====== INFORMATION PROVIDED

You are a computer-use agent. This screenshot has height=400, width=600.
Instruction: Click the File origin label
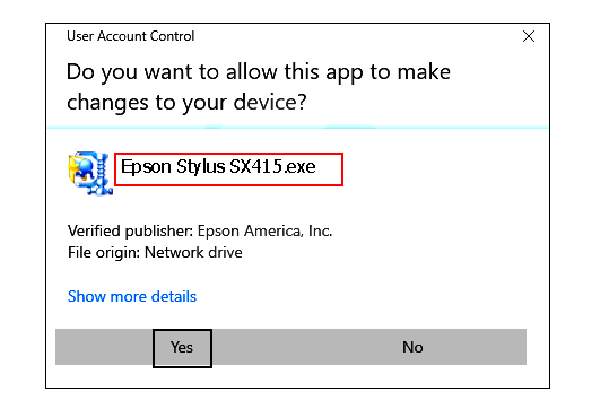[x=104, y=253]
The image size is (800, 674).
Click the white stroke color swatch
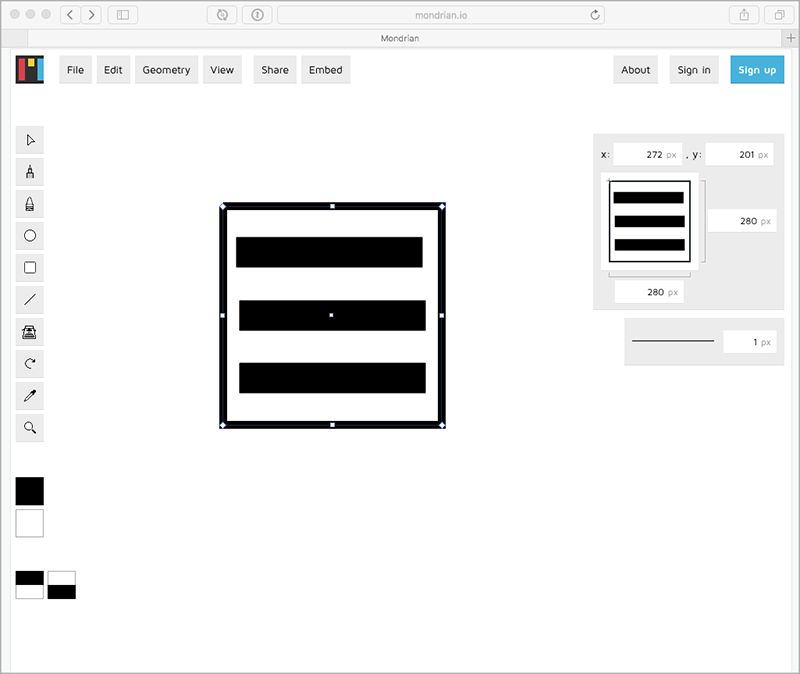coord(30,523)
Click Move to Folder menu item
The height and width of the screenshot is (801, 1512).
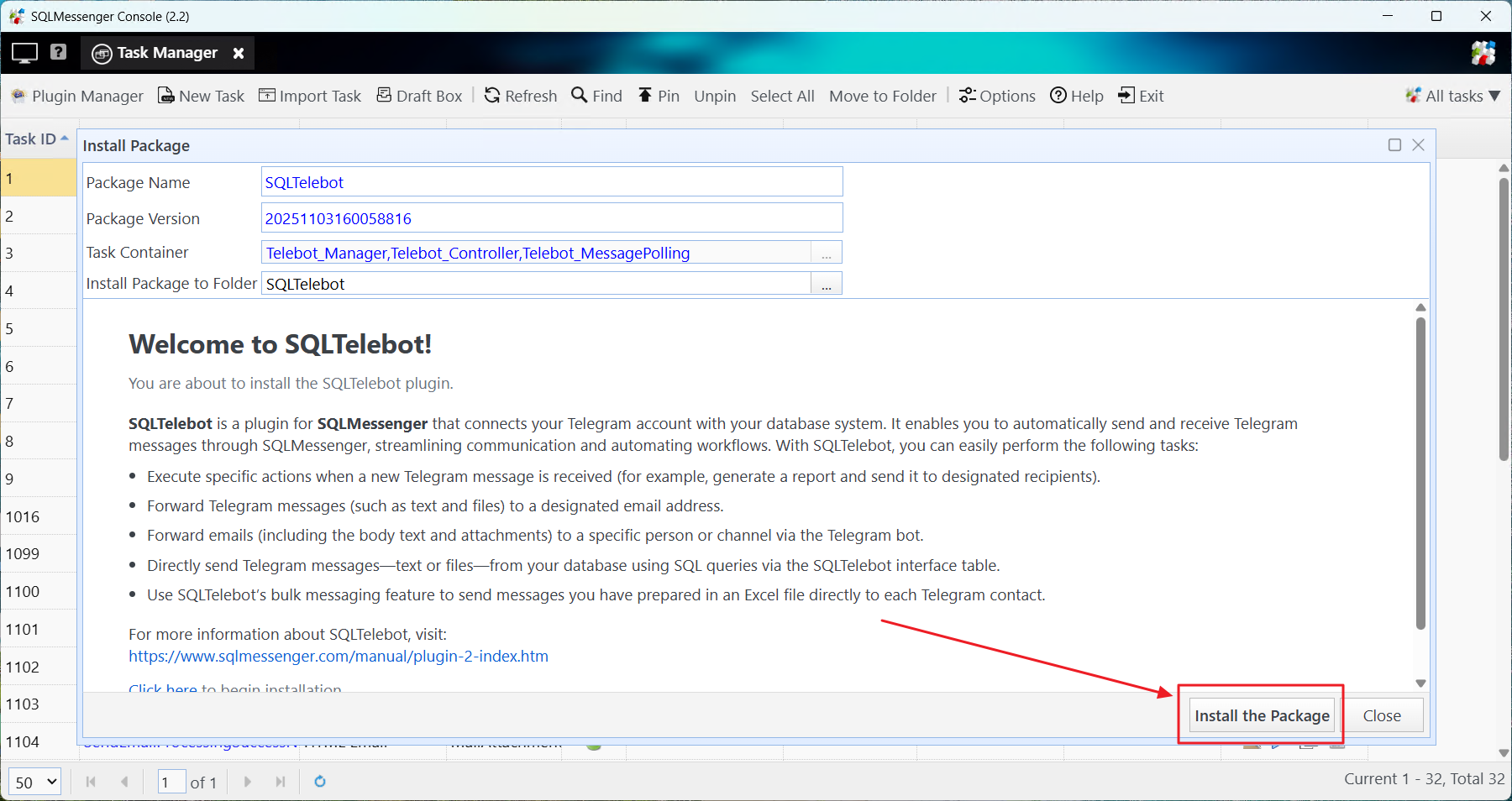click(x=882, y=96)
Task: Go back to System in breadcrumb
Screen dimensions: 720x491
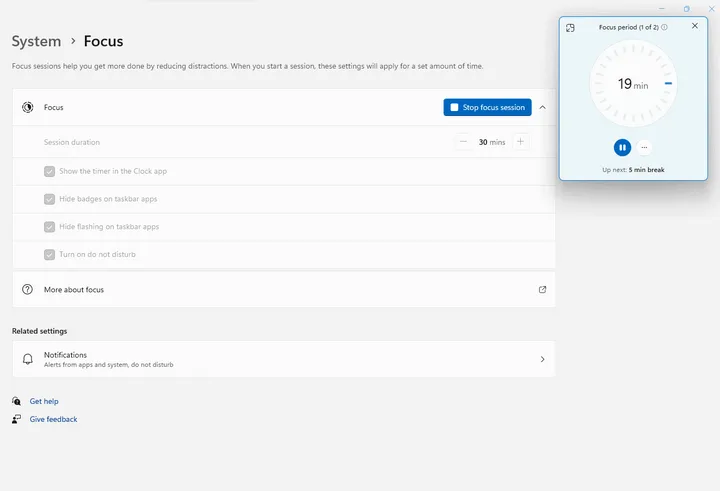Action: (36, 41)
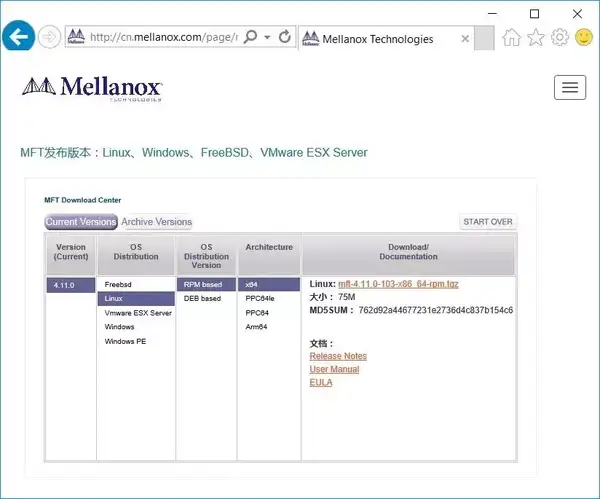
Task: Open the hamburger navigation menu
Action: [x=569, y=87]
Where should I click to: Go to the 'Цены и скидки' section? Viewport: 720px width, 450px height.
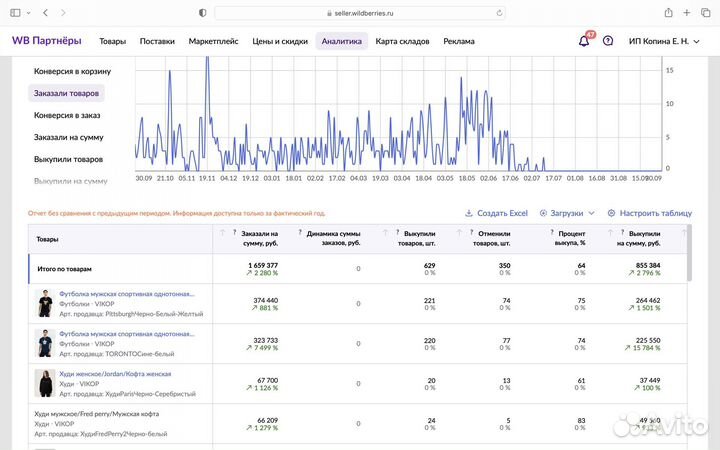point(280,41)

============

▶ [REQUIRED WORK]:
Copy the material above word for word, leaving out the pictures.

▶ [THE ANSWER]:
You are a computer-use agent. This screenshot has height=400, width=600.
Instruction: Click the File origin label
[x=104, y=253]
The image size is (800, 674).
Click the white stroke color swatch
coord(30,523)
Click Move to Folder menu item
The height and width of the screenshot is (801, 1512).
click(x=882, y=96)
Task: Go back to System in breadcrumb
Screen dimensions: 720x491
Action: (36, 41)
Task: Open the hamburger navigation menu
Action: [x=569, y=87]
Where should I click to: Go to the 'Цены и скидки' section? Viewport: 720px width, 450px height.
point(280,41)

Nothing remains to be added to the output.